You are not logged in.
See this image for how the crash looks: https://imgur.com/4XRtdx3.png (It is not static in reality, it flickers with those line-thingies)
I have to force reboot, although sometimes it reboots by itself. This has been happening for 2-3 months intermittently, before that everything worked perfectly.
System information: https://imgur.com/WPDJIYR.png
pacman -Q: https://pastebin.com/4EtuuTKk
journalctl -b -1: https://pastebin.com/RkCa2wdu (The last boot that just crashed)
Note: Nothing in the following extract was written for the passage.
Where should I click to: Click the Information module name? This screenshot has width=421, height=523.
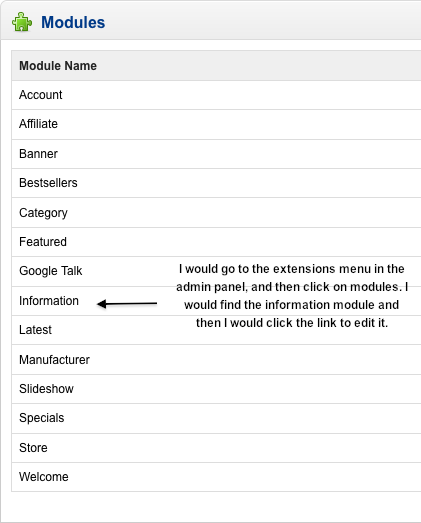point(49,301)
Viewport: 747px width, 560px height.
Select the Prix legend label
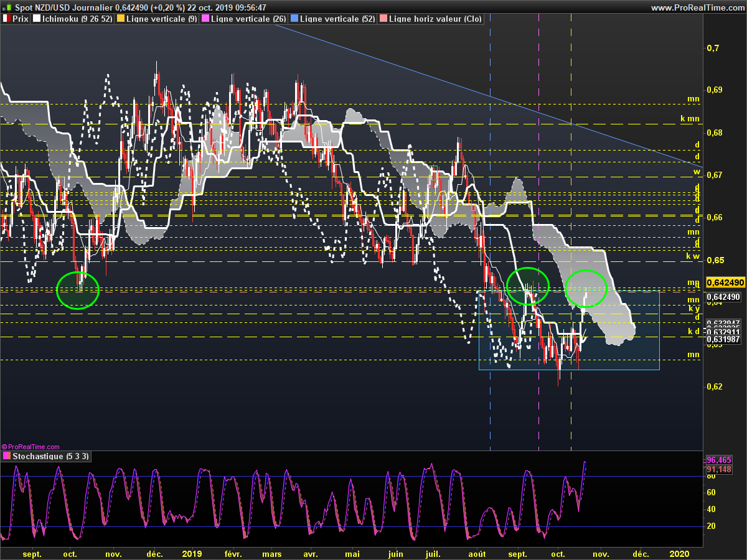(x=21, y=19)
I ran a ssh session from another computer and tail -F all the log files. Xorg logs, /sys/class/drm/card1/error didn't say anything just before the crash
journalctl -f from SSH gave
kernel: perf: interrupt took too long (4054 > 4045), lowering kernel.perf_event_max_sample_rate to 49200
I also ran `watch sensors` from an SSH session, and the temperatures were all well below the high and critical values leading to the crash.
The SSH connection also got dropped as soon as it crashed, which means that networking also goes down.
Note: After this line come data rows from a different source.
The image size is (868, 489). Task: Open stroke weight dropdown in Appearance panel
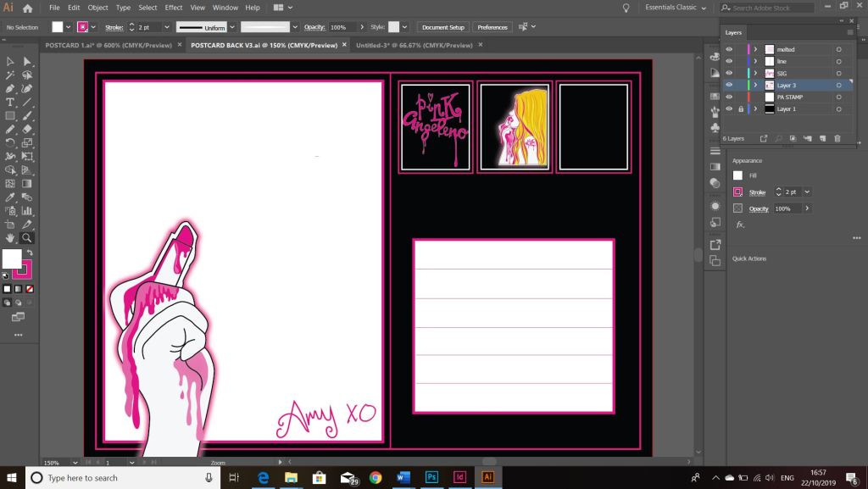click(806, 192)
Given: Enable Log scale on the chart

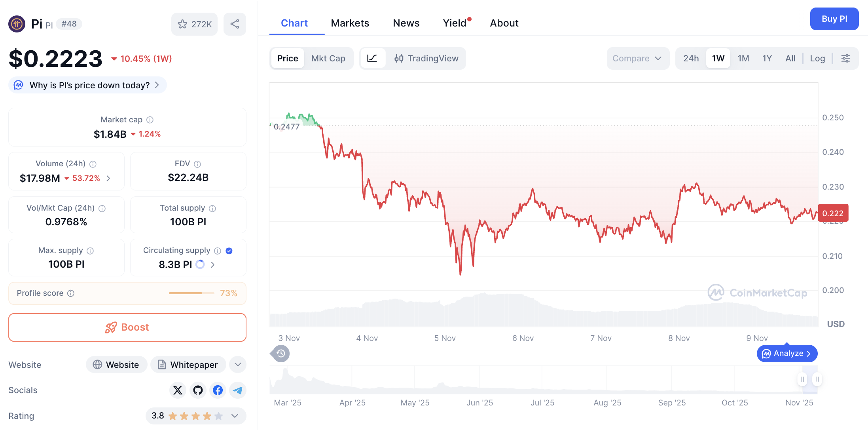Looking at the screenshot, I should coord(817,58).
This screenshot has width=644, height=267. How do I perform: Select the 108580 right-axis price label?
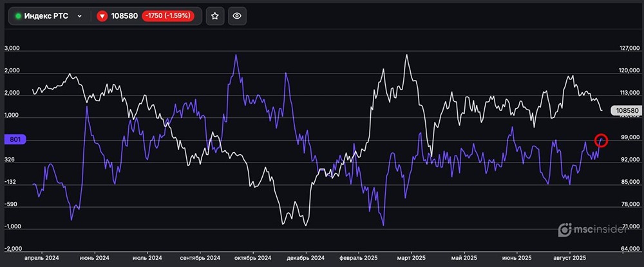point(626,111)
I have tried with modesetting and with xf86-video-intel
I have tried with and without vulkan.
All face the same issue
I use libva-intel-driver as I have a haswell chip.
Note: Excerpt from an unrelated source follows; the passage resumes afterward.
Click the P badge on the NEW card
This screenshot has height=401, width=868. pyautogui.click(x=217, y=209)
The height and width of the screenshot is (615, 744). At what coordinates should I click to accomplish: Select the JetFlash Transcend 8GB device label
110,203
Please let me know how I can fix this, thanks!
Note:
Very very rarely, this also happens *randomly*, without me needing to play any video.
Once, when I was working in vscode.
Once, when I opened a PNG image in mpv.
Once, when I was restoring from a timeshift backup.
Last edited by porridgewithraisins (2023-10-07 08:17:26)
Offline
Please post your Xorg log, https://wiki.archlinux.org/title/Xorg#General and in doubt get rid of xf86-video-intel
Offline
Hi, I run rootless Xorg and make it so the Xorg logs come to journald itself with the startx: prefix
So filter by startx: In the journalctl I sent
Offline
Oct 03 22:48:35 aio brave-browser.desktop[8945]: MESA-INTEL: warning: Haswell Vulkan support is incomplete
Oct 03 23:51:18 aio brave-browser.desktop[14222]: MESA-INTEL: warning: Haswell Vulkan support is incomplete
…
Oct 04 02:12:56 aio startx[21582]: MESA-INTEL: warning: Haswell Vulkan support is incomplete
# the journal ends here
"Browser" is always brave? Do FF or chromium trigger the same?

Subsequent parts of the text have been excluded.